Erprobung der Ju 252 V1 mit ausgefahrenem Fahrwerk
Sammlung Ringlstetter

Zum Erstflug

Fertiggestellt wurde die Ju 252 V1 im Oktober 1941. Zum Erstflug hob sie am 5. Juni 1942 mit Werkseinflieger (Werkstestpilot) Flugkapitän Hans-Joachim Matthies am Steuer ab, der sich nach der Landung insgesamt zufrieden über die 252 äußerte. Während die Ju 252 V2 am 1. August 1942 zum Jungfernflug startete, befand sich die in Details verbesserte V1 bereits bei der Erprobungsstelle Rechlin, wo man dem Transporter ebenfalls ein gutes Zeugnis ausstellte. Im November 1942 war auch die Ju 252 V3 flugklar.

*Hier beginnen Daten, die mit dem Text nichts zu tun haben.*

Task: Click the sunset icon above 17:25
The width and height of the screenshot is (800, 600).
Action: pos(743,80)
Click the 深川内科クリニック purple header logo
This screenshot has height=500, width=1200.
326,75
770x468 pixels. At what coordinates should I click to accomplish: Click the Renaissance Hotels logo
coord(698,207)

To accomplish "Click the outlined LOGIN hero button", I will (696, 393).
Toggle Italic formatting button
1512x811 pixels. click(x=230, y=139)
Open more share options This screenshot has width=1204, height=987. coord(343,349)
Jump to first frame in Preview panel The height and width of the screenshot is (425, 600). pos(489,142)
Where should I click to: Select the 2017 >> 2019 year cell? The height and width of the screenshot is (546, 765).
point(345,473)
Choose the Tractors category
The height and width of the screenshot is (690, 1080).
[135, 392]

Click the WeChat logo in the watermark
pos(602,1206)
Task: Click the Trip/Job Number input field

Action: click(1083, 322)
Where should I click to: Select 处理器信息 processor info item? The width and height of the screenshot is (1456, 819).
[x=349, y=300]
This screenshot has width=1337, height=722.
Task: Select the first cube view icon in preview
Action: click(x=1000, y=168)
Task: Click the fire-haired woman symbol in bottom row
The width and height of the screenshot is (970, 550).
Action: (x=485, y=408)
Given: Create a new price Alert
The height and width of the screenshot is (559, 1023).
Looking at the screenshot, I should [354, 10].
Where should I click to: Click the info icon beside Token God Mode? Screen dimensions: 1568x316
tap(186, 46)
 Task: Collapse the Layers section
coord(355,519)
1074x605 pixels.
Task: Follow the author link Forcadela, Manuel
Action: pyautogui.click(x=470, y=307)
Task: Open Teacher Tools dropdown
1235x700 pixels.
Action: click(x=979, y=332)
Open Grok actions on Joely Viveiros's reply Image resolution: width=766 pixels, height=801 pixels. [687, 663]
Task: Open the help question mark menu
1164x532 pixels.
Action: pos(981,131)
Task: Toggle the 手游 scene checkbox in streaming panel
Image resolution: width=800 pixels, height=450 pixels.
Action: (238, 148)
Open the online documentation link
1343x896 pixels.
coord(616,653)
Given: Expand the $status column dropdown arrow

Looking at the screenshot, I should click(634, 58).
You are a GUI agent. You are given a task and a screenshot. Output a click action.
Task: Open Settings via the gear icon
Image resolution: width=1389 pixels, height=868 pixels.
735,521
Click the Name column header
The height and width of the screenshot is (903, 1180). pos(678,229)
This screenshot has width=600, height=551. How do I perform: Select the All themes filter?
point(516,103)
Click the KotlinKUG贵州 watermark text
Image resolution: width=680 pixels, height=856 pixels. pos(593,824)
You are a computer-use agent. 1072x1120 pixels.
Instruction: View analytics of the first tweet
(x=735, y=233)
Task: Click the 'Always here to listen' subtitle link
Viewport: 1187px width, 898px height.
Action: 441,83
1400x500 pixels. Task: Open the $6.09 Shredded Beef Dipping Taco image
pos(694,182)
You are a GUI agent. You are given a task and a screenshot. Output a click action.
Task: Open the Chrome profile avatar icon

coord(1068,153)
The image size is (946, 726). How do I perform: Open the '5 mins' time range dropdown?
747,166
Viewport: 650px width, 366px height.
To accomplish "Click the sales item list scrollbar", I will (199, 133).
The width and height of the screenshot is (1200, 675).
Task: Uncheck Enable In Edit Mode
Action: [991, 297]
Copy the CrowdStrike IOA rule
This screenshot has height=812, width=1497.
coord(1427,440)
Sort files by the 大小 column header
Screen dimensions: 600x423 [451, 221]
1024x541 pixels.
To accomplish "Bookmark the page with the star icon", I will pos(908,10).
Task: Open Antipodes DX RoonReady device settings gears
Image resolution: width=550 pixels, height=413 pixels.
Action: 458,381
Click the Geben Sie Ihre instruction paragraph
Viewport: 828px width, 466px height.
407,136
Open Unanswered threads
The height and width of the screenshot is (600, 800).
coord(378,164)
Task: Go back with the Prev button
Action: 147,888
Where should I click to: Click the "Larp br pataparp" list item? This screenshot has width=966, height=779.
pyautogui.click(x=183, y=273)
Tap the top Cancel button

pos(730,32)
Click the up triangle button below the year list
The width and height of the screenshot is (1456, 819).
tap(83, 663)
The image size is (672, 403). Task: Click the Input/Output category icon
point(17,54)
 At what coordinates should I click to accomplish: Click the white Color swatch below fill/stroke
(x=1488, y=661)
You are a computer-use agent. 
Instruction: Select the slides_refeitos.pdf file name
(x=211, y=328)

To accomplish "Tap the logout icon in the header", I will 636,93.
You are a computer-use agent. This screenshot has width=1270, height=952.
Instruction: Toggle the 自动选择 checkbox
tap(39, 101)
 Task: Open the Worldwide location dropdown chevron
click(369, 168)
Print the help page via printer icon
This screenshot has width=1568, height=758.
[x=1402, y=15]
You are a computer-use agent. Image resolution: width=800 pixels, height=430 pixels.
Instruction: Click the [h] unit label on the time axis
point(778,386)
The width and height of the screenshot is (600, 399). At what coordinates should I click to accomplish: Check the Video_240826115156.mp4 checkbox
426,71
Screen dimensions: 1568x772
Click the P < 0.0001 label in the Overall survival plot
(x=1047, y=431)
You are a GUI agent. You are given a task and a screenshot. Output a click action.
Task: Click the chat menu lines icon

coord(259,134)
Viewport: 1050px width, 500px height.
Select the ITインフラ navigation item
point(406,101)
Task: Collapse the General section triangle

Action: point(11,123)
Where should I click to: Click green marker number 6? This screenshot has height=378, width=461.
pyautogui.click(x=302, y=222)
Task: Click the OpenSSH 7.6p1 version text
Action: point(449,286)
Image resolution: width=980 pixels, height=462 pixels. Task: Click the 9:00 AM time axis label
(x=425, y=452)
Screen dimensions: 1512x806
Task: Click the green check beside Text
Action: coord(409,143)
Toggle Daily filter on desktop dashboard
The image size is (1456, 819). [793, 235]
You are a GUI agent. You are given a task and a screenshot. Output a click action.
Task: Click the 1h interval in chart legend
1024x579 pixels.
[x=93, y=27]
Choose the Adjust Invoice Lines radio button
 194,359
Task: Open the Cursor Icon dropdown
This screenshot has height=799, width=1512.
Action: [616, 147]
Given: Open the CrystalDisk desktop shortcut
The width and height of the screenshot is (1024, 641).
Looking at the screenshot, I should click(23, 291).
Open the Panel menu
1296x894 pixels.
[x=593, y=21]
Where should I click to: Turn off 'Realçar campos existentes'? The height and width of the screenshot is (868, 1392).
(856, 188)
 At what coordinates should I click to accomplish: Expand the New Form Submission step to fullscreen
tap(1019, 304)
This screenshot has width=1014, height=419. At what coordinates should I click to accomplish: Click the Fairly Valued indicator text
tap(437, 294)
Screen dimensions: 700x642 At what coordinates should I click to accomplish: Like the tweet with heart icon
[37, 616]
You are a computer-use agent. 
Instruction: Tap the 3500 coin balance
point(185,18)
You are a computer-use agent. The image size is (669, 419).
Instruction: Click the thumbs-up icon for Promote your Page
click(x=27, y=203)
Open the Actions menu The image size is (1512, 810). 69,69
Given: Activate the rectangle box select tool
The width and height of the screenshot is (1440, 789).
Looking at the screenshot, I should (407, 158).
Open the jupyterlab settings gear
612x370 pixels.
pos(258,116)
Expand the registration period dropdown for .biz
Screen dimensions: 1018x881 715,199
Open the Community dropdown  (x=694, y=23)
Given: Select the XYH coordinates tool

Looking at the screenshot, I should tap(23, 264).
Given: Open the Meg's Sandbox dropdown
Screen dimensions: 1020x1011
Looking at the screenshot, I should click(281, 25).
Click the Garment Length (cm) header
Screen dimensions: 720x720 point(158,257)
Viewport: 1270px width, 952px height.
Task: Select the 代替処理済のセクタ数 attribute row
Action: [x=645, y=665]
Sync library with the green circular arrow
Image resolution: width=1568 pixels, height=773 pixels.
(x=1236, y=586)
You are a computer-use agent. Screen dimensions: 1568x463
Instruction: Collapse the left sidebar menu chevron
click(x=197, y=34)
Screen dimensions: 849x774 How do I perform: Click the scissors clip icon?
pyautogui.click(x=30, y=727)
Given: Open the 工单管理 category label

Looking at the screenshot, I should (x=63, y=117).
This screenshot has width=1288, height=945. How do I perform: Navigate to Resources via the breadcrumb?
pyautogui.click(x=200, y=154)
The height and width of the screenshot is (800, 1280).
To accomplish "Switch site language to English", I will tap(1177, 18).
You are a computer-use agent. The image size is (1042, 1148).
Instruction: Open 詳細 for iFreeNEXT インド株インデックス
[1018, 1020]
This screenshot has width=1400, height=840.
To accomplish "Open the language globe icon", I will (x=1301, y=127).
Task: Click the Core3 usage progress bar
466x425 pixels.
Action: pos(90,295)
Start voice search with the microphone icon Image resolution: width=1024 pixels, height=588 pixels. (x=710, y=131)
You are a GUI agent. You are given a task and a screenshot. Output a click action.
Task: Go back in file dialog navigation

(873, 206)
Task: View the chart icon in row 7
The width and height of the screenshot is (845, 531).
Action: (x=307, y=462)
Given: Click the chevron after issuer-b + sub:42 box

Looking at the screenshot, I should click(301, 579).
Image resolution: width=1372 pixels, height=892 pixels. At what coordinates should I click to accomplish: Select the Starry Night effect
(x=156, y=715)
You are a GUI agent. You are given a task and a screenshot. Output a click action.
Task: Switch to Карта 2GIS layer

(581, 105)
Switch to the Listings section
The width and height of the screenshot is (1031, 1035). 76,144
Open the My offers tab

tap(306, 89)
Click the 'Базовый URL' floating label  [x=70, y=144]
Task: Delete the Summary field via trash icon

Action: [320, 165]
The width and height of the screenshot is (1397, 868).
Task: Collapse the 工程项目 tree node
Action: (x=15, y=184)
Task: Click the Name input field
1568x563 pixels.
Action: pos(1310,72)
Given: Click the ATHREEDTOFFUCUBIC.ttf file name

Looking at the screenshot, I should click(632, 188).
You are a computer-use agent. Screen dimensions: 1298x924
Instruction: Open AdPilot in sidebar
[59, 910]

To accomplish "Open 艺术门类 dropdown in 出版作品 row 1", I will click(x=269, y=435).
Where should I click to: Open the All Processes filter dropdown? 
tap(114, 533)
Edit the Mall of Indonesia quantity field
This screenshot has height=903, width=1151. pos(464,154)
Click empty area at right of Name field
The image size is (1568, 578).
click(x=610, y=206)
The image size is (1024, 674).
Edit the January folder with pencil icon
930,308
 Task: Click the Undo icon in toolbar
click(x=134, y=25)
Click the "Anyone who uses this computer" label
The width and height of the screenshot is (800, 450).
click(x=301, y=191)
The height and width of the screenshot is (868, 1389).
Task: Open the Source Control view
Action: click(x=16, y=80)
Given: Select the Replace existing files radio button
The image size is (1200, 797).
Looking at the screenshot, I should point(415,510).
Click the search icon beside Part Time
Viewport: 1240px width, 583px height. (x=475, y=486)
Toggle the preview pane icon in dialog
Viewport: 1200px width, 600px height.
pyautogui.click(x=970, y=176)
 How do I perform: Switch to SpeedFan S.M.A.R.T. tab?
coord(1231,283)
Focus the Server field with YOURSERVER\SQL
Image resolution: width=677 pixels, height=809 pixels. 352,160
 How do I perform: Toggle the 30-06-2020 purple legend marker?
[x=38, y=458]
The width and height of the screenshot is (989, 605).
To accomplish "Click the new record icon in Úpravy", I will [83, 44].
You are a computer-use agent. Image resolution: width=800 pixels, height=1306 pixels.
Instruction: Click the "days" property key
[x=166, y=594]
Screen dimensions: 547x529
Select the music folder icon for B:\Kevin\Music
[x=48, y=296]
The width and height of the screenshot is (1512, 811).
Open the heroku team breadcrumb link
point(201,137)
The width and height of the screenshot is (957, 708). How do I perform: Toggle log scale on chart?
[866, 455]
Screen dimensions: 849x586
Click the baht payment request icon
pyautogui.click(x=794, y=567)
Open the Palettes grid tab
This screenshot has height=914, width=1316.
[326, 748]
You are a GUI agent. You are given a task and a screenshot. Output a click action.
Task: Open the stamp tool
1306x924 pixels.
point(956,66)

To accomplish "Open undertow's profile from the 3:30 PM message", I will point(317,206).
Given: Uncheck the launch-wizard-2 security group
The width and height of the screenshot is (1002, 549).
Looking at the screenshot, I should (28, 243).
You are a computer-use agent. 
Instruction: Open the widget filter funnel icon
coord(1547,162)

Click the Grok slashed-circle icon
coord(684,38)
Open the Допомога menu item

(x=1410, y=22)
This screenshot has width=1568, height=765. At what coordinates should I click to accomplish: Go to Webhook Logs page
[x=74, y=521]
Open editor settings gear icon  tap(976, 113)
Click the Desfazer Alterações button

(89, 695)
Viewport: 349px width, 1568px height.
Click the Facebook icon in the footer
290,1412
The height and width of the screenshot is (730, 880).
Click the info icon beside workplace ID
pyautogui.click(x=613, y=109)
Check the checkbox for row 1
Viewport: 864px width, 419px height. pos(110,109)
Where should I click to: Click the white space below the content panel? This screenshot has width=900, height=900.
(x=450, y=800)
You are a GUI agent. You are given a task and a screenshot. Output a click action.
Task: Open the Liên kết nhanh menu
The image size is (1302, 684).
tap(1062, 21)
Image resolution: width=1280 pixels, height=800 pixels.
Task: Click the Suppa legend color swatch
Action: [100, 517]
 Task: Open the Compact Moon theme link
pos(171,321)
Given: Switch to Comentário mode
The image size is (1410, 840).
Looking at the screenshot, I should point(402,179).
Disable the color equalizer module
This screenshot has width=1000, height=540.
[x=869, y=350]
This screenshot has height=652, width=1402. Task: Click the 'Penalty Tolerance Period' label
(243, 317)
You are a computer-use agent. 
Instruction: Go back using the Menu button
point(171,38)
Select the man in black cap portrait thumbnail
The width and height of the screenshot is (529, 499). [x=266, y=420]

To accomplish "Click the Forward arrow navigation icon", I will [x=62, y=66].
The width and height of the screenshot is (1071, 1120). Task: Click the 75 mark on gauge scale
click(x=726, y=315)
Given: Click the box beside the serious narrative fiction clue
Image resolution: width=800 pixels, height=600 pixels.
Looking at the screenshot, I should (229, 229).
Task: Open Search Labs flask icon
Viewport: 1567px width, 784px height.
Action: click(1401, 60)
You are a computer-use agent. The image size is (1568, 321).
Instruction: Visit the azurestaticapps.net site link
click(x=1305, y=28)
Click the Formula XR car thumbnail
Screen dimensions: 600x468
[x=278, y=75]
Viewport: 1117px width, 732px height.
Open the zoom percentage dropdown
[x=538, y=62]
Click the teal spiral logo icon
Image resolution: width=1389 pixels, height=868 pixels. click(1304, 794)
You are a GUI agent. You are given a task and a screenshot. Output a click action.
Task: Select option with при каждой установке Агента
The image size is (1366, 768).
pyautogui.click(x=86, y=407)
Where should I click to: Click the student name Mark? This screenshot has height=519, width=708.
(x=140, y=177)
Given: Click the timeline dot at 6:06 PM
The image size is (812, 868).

Das vierte Versuchsflugzeug erhielt als erste 252 eine Abwehrbewaffnung, die serienmäßig einzig aus dem B-Stand in Form eines weit vorn auf dem Rumpfrücken sitzenden, elektrisch betriebenen Drehturms bestand. Bestückt war er mit einem 13-mm-Maschinengewehr MG 131, das in einer Drehlafette EDL 131 lagerte. Zudem sah man als Rüstsätze einen unteren Abwehrstand (C-Stand) sowie einen Heckstand vor, von denen jedoch keiner mehr verwirklicht wurde. Da beim Einbau des B-Standes die Druckdichtigkeit erhebliche Probleme bereitete, verzichtete man auf die Druckdichtigkeit des Rumpfes. Als Lösung sah man künftig die Verwendung fernbedienter Abwehrstände. Die V4 sollte als Musterflugzeug für die Serie Ju 252 A-1 dienen, die sich neben der Bewaffnung und anderen Details auch durch ein verändertes Seiten- und Höhenleitwerk zumindest von der V1 unterschied.

Junkers Ju 252
Sammlung Ringlstetter

Ressourcenmangel

Wie bereits bei der Ju 52 erfolgreich praktiziert, war auch die Ju 252 als Mehrzweckflugzeug ausgelegt. So ließ sich die Dreimot je nach Ausstattung zum Sanitäts-, Reise-, Truppentransport-, Hörsaal-, Fallschirmspringer- oder schlichten Transport-Flugzeug umfunktionieren. Auch sah man den Einsatz auf Wasser per Schwimmersatz als Ju 252 W vor. Bereits 1942 geriet das Deutsche Reich durch den ausgeweiteten Krieg an mehreren Fronten gleichzeitig und mit erstarkenden Gegnern zunehmend in Bedrängnis. Außerdem wurden kriegswichtige Rohstoffe immer knapper. Flugzeugmuster wie die Ju 252 brauchte die Luftwaffe zwar, sie besaßen aber keine Dringlichkeit, da die Ju 52 nach wie vor gute Dienste leistete und weitere Transporttypen zur Verfügung standen. Hinzu kam, dass der Jumo 211 dringend für die Produktion der Bombertypen Ju 88 und Heinkel He 111 gebraucht wurde. Abhilfe hätte diesbezüglich die Ausrüstung mit drei Jumo 207 schaffen können, die der Ju 252 immer noch zu brauchbaren Leistungen verholfen hätten, wenngleich mit zwei Tonnen geringerer Nutzlast. Das RLM reduzierte den zweiten Bauauftrag über zunächst 25 Ju 252 A auf 12 Flugzeuge. Um die Ju 252 eventuell doch noch in größerem Umfang in der Luftwaffe einzuführen, richtete sich der Blick des RLM bereits 1942 auf eine Art Sparvariante der Ju 252. Um der Knappheit an kriegswichtigem Leichtmetall zu begegnen, bauten die JFM die Ju 252 V1 zur V1/1 um und nutzten sie als Vorversuchsflugzeug für die überwiegend aus Holz und Strahlrohren gefertigte Ju 352.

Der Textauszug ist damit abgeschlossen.